**WORK REQUIRED:**
Reproduce what is written in the records below exactly, and leave out the images.
*** Opening of DATA FOR ANALYSIS ***
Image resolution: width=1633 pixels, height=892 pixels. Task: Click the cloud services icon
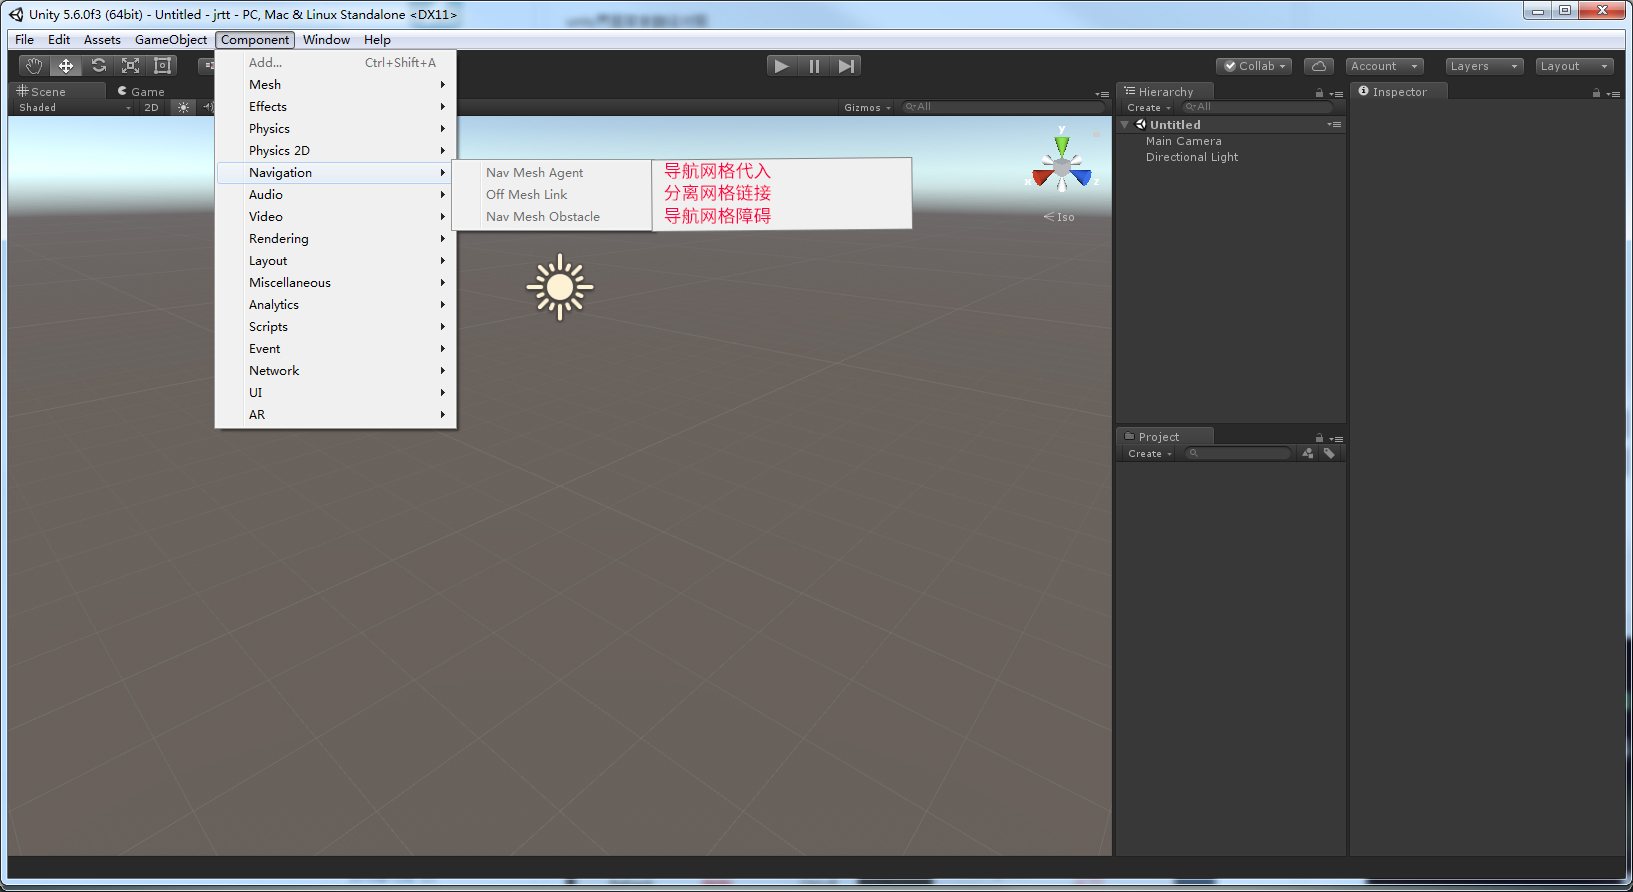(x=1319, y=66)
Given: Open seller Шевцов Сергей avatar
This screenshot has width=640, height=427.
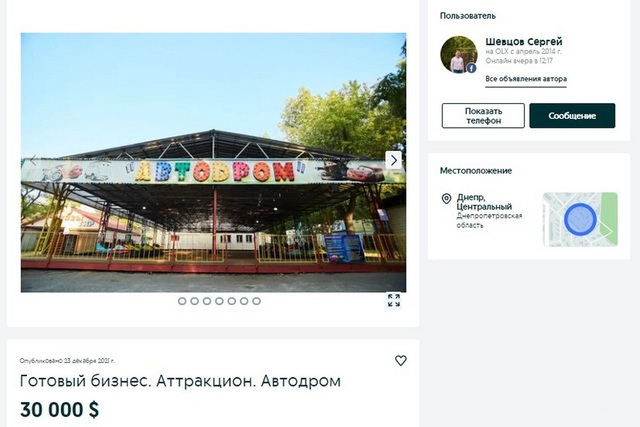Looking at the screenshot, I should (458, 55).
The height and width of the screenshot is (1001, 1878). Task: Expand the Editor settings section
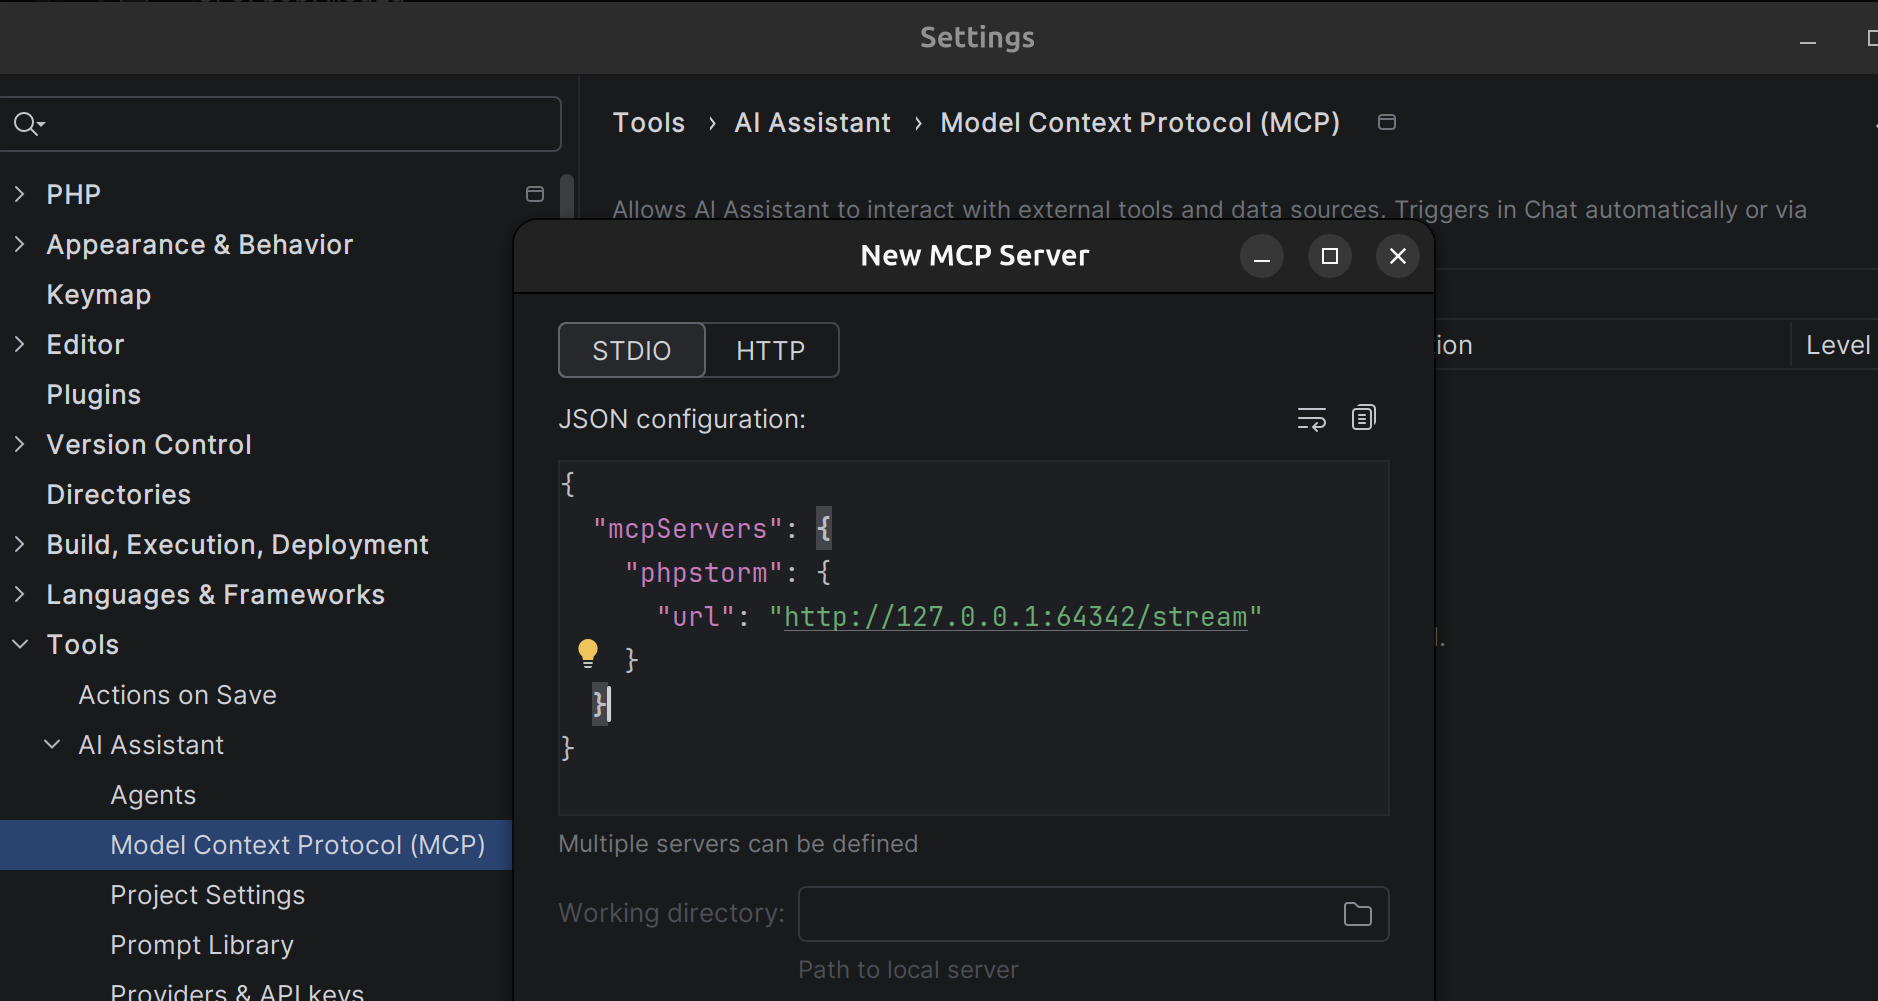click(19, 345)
*** Close of DATA FOR ANALYSIS ***
**RESULT OF THE EXERCISE:**
Image resolution: width=1633 pixels, height=892 pixels. Task: Click the cloud services icon
(x=1319, y=66)
Given: Open seller Шевцов Сергей avatar
This screenshot has width=640, height=427.
Looking at the screenshot, I should (458, 55).
The height and width of the screenshot is (1001, 1878). Task: Expand the Editor settings section
click(19, 345)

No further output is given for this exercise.